Poland is grappling with a surge of cyberattacks targeting its industrial control systems (ICS) and operational technology (OT) infrastructure, particularly impacting water treatment facilities. The nation’s Internal Security Agency (ABW) has reported a significant increase in these incidents during 2024 and 2025, with state-sponsored attackers focusing on disrupting essential services.
Escalating Threats to Water Infrastructure
In August 2025, a Polish official disclosed a thwarted cyberattack that could have disrupted a city’s water supply. While technical specifics were not provided at the time, new insights from ABW detail these threats. The agency’s latest report, published in Polish, emphasizes the vulnerabilities within the country’s water sector.
According to ABW, the most concerning breaches involved direct intrusions into ICS at various water treatment plants in municipalities such as Jabłonna Lacka, Szczytno, Małdyty, Tolkmicko, and Sierakowo. In these cases, attackers managed to access systems, potentially altering equipment parameters and threatening both operational continuity and public water safety.
Identifying Key Vulnerabilities
The recent breaches highlight two primary vulnerabilities: weak password policies and systems exposed to the internet. These longstanding security issues have also been exploited in a recent Russia-linked attack on Poland’s energy facilities. Beyond water systems, ABW has observed an uptick in attacks on supply chains and other critical infrastructure, including wastewater and waste incineration utilities.
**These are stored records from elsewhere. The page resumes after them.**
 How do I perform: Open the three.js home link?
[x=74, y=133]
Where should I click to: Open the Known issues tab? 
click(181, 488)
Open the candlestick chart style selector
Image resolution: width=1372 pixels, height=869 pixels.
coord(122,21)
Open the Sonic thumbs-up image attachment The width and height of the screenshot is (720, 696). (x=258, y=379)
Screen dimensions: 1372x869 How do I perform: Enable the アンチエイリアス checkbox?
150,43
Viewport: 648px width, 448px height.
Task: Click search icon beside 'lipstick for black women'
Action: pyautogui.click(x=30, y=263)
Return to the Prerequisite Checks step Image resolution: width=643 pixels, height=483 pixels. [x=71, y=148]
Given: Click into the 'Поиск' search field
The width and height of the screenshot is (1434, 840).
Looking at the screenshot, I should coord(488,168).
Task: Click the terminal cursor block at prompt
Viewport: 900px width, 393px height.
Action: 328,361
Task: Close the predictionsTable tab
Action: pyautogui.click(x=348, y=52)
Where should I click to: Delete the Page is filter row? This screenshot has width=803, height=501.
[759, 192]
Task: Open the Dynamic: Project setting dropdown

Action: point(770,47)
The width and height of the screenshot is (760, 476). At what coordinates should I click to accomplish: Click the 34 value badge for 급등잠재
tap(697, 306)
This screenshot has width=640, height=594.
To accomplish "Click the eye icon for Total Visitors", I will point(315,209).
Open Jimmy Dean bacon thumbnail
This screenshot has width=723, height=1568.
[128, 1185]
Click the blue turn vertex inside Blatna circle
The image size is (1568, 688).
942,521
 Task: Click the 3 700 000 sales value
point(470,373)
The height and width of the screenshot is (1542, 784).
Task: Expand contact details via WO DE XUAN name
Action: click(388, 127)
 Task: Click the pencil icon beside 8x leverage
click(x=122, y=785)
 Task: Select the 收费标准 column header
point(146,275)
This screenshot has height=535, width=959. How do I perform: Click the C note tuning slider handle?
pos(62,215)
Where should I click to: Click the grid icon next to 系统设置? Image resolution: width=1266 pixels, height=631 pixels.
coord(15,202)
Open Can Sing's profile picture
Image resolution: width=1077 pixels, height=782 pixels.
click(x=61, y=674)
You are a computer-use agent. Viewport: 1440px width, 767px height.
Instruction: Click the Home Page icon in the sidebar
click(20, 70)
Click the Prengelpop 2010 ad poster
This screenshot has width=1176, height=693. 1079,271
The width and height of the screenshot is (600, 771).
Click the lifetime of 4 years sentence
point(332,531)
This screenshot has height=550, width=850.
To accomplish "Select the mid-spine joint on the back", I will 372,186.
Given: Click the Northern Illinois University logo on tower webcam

Attackers are particularly interested in acquiring contract data, project documentation, and authentication credentials, which could allow further system access. These breaches underscore the urgent need for improved cybersecurity measures across all critical infrastructure sectors.
Attribution and Implications
The ABW attributes most of these cyber incursions to hacktivist groups, often acting under the guise of foreign governments, notably Russian intelligence. The report names Russian APT groups such as APT28 and APT29, alongside Belarusian-linked UNC1151, as key players targeting Polish infrastructure.
This ongoing cyber threat landscape signifies a pressing challenge for Poland’s national security and highlights the importance of strengthening cybersecurity defenses to protect critical infrastructure. As the threat of cyberattacks persists, Poland must focus on enhancing its security protocols to safeguard its essential services and infrastructure.
Looking ahead, it is crucial for Polish authorities to remain vigilant and proactive in their cybersecurity efforts to mitigate potential disruptions to vital public services.